● **Aim**: Reproduce the lines from the one containing "The image size is (729, 391)." through the one containing "center [13, 58].", substituting "settings" for "configure" and leaving everything else unchanged.

● **Given records**:
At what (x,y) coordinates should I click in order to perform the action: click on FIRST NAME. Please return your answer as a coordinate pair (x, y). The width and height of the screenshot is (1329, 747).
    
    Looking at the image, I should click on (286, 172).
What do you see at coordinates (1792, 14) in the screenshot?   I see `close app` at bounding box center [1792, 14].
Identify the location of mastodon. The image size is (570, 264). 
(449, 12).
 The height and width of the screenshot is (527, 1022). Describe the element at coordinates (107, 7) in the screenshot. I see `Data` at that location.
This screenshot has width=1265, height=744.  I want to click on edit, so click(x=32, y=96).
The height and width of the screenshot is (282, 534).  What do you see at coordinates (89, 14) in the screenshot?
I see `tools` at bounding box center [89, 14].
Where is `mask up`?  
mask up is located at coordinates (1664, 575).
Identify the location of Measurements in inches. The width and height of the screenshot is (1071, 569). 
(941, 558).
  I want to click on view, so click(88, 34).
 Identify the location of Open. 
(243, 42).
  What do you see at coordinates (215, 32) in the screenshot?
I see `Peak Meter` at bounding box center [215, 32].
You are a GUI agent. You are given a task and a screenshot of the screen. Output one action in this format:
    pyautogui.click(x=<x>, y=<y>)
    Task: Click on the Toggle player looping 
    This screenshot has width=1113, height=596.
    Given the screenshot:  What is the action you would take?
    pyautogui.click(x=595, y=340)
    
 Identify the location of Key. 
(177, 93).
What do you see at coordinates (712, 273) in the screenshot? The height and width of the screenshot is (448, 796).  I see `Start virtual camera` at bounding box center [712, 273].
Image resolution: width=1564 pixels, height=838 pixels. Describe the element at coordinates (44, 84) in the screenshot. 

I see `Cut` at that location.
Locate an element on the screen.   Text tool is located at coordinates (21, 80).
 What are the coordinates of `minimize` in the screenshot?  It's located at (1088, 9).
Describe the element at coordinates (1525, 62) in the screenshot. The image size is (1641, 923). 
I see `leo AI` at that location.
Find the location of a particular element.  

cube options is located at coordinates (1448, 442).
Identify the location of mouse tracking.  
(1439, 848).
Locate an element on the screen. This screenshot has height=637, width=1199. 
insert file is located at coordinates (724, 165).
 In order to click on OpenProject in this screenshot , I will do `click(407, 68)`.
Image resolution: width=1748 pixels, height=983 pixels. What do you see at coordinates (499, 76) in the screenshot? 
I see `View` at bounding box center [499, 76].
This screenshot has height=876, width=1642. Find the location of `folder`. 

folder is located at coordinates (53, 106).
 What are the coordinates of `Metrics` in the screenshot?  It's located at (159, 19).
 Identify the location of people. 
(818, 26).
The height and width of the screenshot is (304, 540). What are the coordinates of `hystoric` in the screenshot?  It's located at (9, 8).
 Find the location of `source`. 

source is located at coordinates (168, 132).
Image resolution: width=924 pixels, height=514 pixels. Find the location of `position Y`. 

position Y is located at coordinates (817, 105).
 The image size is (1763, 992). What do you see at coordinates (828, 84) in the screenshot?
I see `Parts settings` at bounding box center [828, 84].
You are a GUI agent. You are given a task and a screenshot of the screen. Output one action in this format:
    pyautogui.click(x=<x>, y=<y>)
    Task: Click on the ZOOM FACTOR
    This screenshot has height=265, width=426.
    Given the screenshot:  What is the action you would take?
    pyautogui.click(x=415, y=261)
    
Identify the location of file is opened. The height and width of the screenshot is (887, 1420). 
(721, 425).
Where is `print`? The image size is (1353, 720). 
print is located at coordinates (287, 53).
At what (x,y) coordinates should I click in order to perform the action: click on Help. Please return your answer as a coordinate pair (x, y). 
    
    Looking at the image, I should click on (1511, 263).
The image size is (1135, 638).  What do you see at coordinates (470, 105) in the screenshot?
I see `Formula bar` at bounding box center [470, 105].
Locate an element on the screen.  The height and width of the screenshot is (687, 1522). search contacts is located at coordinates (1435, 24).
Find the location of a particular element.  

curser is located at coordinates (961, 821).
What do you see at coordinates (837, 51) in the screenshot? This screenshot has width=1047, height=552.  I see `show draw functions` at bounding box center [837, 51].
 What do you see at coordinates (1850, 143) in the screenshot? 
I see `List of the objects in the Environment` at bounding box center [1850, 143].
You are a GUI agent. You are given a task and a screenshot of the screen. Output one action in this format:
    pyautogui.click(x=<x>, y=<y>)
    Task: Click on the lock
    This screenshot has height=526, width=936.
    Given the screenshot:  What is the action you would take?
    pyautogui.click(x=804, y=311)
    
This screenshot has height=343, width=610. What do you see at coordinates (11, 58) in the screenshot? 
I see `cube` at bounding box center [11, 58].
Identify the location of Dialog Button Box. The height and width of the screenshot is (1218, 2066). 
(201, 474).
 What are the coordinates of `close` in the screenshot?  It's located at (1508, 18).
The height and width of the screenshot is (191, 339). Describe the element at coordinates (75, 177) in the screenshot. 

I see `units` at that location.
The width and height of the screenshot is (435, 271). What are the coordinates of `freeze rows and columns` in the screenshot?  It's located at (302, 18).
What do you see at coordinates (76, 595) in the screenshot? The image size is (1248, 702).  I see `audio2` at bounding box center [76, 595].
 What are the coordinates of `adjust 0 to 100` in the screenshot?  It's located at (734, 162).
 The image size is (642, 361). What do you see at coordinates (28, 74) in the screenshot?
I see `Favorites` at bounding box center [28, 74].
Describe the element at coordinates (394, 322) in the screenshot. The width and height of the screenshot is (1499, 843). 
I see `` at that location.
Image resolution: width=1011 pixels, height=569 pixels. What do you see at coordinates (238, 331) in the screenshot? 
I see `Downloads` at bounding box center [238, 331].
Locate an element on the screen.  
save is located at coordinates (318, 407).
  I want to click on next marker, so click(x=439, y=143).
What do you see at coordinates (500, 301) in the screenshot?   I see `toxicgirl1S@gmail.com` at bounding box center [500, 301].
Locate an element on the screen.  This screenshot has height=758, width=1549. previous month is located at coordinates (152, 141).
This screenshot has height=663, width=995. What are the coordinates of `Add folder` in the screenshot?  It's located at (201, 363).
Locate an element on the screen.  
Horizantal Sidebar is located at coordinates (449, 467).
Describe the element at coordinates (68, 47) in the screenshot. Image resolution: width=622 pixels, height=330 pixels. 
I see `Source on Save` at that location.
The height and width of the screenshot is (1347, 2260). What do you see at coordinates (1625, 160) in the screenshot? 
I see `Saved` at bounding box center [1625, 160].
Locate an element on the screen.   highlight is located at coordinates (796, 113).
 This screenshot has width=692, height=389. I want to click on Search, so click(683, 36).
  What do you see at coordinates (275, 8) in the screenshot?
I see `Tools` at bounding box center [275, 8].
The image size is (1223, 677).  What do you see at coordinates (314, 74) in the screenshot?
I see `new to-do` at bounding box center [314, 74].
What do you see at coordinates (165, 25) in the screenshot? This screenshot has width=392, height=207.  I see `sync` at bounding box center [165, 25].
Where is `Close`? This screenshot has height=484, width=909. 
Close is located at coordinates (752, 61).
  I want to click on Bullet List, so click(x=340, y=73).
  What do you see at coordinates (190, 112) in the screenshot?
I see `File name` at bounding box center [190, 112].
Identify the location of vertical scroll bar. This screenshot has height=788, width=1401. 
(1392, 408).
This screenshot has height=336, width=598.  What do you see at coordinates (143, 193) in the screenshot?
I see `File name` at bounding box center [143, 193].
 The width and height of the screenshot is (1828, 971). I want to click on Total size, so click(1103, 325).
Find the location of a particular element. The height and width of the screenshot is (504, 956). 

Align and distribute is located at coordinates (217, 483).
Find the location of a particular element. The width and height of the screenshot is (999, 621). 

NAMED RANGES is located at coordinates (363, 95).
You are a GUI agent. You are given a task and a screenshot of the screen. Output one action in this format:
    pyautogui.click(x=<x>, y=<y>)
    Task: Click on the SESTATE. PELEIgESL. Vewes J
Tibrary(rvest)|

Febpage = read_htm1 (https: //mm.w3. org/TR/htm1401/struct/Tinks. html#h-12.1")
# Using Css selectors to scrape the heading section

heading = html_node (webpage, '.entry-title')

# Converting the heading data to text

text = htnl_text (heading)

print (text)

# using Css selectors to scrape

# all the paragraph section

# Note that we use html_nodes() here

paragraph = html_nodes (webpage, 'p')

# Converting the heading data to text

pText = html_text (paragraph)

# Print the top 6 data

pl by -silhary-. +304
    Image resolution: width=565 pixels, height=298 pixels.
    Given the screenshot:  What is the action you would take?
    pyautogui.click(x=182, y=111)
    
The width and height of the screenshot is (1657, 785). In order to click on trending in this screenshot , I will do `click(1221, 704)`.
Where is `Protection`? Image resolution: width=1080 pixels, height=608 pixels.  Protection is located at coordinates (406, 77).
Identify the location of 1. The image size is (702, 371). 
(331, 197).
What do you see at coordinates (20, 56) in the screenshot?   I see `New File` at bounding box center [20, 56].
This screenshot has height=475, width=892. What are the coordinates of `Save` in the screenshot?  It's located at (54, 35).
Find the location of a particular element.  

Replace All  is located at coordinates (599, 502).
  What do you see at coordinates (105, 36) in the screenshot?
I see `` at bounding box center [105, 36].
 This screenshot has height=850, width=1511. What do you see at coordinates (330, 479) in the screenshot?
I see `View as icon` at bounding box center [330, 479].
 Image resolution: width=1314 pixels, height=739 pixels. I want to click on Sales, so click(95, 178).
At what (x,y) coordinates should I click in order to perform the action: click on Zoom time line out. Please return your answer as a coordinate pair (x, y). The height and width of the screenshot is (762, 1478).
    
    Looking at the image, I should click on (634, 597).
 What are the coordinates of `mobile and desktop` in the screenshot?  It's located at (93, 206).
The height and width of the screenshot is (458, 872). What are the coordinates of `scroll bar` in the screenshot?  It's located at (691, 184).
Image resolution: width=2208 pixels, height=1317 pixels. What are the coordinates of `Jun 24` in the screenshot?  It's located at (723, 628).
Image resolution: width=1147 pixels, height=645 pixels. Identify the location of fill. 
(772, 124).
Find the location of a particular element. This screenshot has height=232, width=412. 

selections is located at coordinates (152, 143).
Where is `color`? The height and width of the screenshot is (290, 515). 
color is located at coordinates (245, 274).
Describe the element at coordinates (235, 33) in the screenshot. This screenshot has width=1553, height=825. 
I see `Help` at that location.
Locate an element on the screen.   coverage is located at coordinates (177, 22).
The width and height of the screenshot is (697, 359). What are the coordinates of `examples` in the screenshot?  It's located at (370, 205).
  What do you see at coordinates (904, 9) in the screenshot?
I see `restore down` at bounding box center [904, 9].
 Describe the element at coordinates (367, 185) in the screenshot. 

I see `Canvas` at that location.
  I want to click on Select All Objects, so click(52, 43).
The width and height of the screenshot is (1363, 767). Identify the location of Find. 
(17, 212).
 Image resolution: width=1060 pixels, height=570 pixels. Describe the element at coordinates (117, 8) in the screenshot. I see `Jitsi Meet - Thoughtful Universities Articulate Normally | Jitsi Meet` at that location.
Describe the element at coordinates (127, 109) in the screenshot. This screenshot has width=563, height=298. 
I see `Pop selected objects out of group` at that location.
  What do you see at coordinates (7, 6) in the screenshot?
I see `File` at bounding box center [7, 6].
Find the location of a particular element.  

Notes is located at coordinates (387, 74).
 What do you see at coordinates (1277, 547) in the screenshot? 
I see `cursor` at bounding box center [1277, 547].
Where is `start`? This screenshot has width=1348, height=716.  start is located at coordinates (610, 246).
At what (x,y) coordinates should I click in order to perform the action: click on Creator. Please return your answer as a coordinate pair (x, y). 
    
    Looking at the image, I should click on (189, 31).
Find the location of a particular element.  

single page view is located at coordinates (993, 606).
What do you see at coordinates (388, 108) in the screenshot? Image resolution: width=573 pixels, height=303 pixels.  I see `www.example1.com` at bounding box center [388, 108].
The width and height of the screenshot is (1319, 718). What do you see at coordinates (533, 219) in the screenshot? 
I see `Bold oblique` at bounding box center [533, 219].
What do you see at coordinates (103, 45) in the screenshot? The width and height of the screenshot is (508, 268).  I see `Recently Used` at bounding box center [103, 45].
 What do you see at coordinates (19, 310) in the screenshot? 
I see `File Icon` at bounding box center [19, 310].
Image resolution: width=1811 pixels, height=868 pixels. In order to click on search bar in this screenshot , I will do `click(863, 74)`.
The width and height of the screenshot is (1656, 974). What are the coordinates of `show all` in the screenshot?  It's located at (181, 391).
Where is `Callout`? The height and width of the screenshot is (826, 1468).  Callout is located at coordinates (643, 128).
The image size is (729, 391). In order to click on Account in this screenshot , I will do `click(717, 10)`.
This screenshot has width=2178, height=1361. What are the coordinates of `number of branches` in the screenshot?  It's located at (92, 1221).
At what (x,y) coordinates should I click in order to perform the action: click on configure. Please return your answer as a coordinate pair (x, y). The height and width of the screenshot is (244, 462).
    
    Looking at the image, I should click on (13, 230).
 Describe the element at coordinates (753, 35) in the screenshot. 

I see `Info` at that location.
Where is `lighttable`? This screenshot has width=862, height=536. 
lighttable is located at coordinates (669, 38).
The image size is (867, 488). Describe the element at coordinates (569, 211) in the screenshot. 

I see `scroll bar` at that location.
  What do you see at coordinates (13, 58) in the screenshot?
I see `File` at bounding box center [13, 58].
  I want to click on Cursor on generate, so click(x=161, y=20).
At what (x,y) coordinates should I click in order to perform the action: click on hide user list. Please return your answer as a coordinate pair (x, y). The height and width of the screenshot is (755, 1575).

● **Solution for this exercise**:
The image size is (729, 391). In order to click on Account in this screenshot , I will do `click(717, 10)`.
This screenshot has width=2178, height=1361. What are the coordinates of `number of branches` in the screenshot?  It's located at (92, 1221).
At what (x,y) coordinates should I click in order to perform the action: click on settings. Please return your answer as a coordinate pair (x, y). The height and width of the screenshot is (244, 462).
    
    Looking at the image, I should click on (13, 230).
 Describe the element at coordinates (753, 35) in the screenshot. 

I see `Info` at that location.
Where is `lighttable`? This screenshot has width=862, height=536. 
lighttable is located at coordinates (669, 38).
The image size is (867, 488). Describe the element at coordinates (569, 211) in the screenshot. 

I see `scroll bar` at that location.
  What do you see at coordinates (13, 58) in the screenshot?
I see `File` at bounding box center [13, 58].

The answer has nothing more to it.